### To be done
**A)** Answer these questions from the article on the central bank's term deposit auction, one line each and marked the same way:
(i) What was the total demand for the term deposit facility on Wednesday?
(ii) What was the average rate of the seven-day papers?
(iii) How much did the BSP offer for the 14-day papers?
**B)** In the article on the central bank's term deposit auction, condense the paragraph beginning "Banks asked for yields" into one shorter sentence that keeps its main figures.
**C)** Write a continuation of the article on the central bank's term deposit auction, starting after its final sentence.

### Selected passage
YIELDS ON THE central bank’s term deposits ended mixed on Wednesday due to excess liquidity in the financial system and mounting inflation concerns amid higher oil prices.
Demand for the term deposit facility (TDF) of the Bangko Sentral ng Pilipinas (BSP) amounted to P521.718 billion on Wednesday, higher than the P450 billion on the auction block but below the P532.24 billion seen a week earlier.
Broken down, bids for the one-week deposits reached P175.644 billion, surpassing the P150-billion offering but failing to beat the P195.377 billion seen in the previous auction.
Accepted rates for the tenor ranged from 1.7% to 1.83%, narrower than the 1.69% to 1.875% band logged a week ago. With this, the average rate of the seven-day papers inched up by 0.59 basis point (bp) to 1.7318% from 1.7259% last week.
Meanwhile, demand for the 14-day papers reached P346.074 billion, surpassing the P300-billion auctioned off by the BSP and the P336.863 billion in tenders seen during last week’s offering.
Banks asked for yields ranging from 1.72% to 1.825%, slimmer than the 1.715% to 2.1% band recorded last week. This caused the average rate of the two-week papers to decrease by 1.83 bps to 1.7702% from the 1.7885% quoted in the previous auction.
The BSP has not offered 28-day term deposits for more than a year to give way to its weekly offerings of bills with the same tenor.

### Data excerpt

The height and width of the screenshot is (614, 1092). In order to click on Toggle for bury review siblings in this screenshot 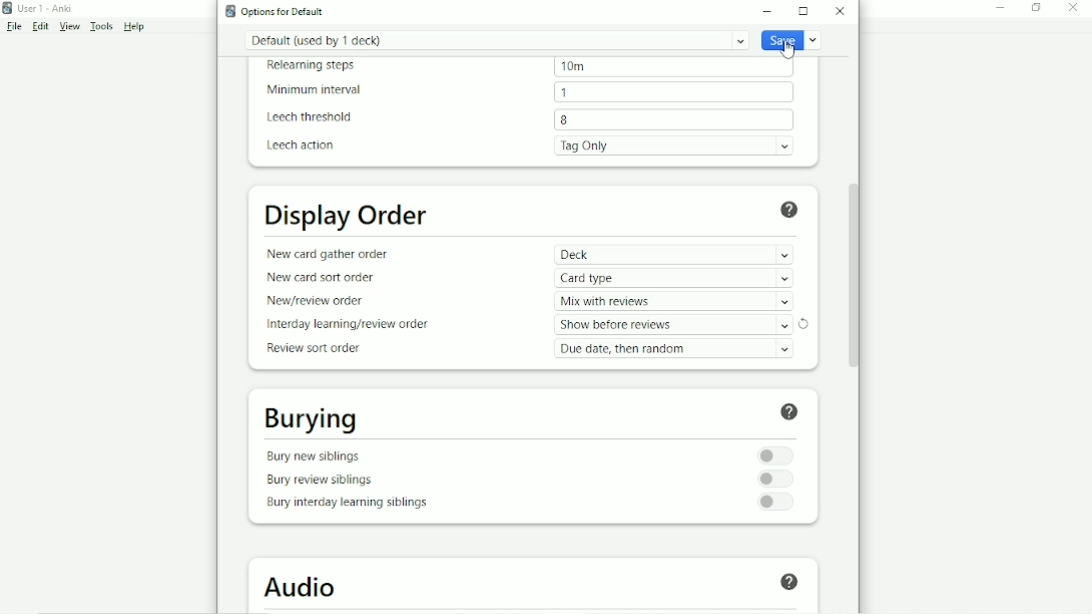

### The results
**A)**
(i) P521.718 billion
(ii) 1.7318%
(iii) P300 billion

**B)** Banks sought yields of 1.72% to 1.825% on the two-week papers, a narrower band than last week's 1.715% to 2.1%, and the average rate fell 1.83 bps to 1.7702% from 1.7885%.

**C)**
The term deposits and the 28-day bills are tools used by the BSP to gather excess liquidity in the financial system and to better guide market rates.
The term deposits fetched mixed yields on Wednesday amid inflation concerns following the increase in oil prices in recent weeks, Rizal Commercial Banking Corp. Chief Economist Michael L. Ricafort said.
Global oil prices have mostly increased in the past weeks amid rising demand in advanced economies, while major oil exporting countries have not reached an agreement to increase production.
On Wednesday, however, fuel prices slipped amid concerns that oil demand growth will fall as major economies suffer through inflation and supply chain issues.
Big economies including China, Europe, and India also confront coal and natural gas shortages that have caused higher prices for the electric generation fuels, Reuters reported on Wednesday.
Meanwhile, back home, data from the Department of Energy showed prices of gasoline (P17.85 per liter), diesel (P16.50 per liter), and kerosene (P14.19 per liter) have cumulatively increased year to date as of Oct. 5.
Mr. Ricafort added that term deposit yields were mixed on Wednesday as there continues to be excess liquidity in the financial system.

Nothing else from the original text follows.